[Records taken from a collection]
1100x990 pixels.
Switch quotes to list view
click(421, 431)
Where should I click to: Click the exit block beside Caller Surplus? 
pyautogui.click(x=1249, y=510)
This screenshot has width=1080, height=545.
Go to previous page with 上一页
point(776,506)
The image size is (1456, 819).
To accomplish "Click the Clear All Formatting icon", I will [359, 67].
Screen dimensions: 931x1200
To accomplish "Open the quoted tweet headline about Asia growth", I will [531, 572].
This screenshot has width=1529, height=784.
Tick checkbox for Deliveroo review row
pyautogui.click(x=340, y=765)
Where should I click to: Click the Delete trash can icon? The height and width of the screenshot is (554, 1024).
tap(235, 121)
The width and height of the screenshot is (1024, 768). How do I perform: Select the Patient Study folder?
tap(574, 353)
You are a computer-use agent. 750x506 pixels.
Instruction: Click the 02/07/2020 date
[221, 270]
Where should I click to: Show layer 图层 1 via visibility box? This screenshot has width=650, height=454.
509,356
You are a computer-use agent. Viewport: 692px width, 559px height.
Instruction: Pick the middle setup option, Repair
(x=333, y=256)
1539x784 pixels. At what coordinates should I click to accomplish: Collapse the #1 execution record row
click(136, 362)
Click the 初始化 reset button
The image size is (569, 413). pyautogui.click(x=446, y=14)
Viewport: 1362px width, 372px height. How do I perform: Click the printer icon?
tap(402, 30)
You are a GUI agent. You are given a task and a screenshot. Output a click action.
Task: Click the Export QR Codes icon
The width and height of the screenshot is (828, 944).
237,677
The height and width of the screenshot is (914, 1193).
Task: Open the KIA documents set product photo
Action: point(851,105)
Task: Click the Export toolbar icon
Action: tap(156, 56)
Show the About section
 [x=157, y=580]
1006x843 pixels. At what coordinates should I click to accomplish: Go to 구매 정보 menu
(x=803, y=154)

### [Goal]
Reproduce the records word for word, from their first line through the line containing "Action: tap(156, 56)", with both of those lines included.

### [Complete answer]
1100x990 pixels.
Switch quotes to list view
click(421, 431)
Where should I click to: Click the exit block beside Caller Surplus? 
pyautogui.click(x=1249, y=510)
This screenshot has width=1080, height=545.
Go to previous page with 上一页
point(776,506)
The image size is (1456, 819).
To accomplish "Click the Clear All Formatting icon", I will [359, 67].
Screen dimensions: 931x1200
To accomplish "Open the quoted tweet headline about Asia growth", I will [531, 572].
This screenshot has width=1529, height=784.
Tick checkbox for Deliveroo review row
pyautogui.click(x=340, y=765)
Where should I click to: Click the Delete trash can icon? The height and width of the screenshot is (554, 1024).
tap(235, 121)
The width and height of the screenshot is (1024, 768). How do I perform: Select the Patient Study folder?
tap(574, 353)
You are a computer-use agent. 750x506 pixels.
Instruction: Click the 02/07/2020 date
[221, 270]
Where should I click to: Show layer 图层 1 via visibility box? This screenshot has width=650, height=454.
509,356
You are a computer-use agent. Viewport: 692px width, 559px height.
Instruction: Pick the middle setup option, Repair
(x=333, y=256)
1539x784 pixels. At what coordinates should I click to accomplish: Collapse the #1 execution record row
click(136, 362)
Click the 初始化 reset button
The image size is (569, 413). pyautogui.click(x=446, y=14)
Viewport: 1362px width, 372px height. How do I perform: Click the printer icon?
tap(402, 30)
You are a GUI agent. You are given a task and a screenshot. Output a click action.
Task: Click the Export QR Codes icon
The width and height of the screenshot is (828, 944).
237,677
The height and width of the screenshot is (914, 1193).
Task: Open the KIA documents set product photo
Action: point(851,105)
Task: Click the Export toolbar icon
Action: tap(156, 56)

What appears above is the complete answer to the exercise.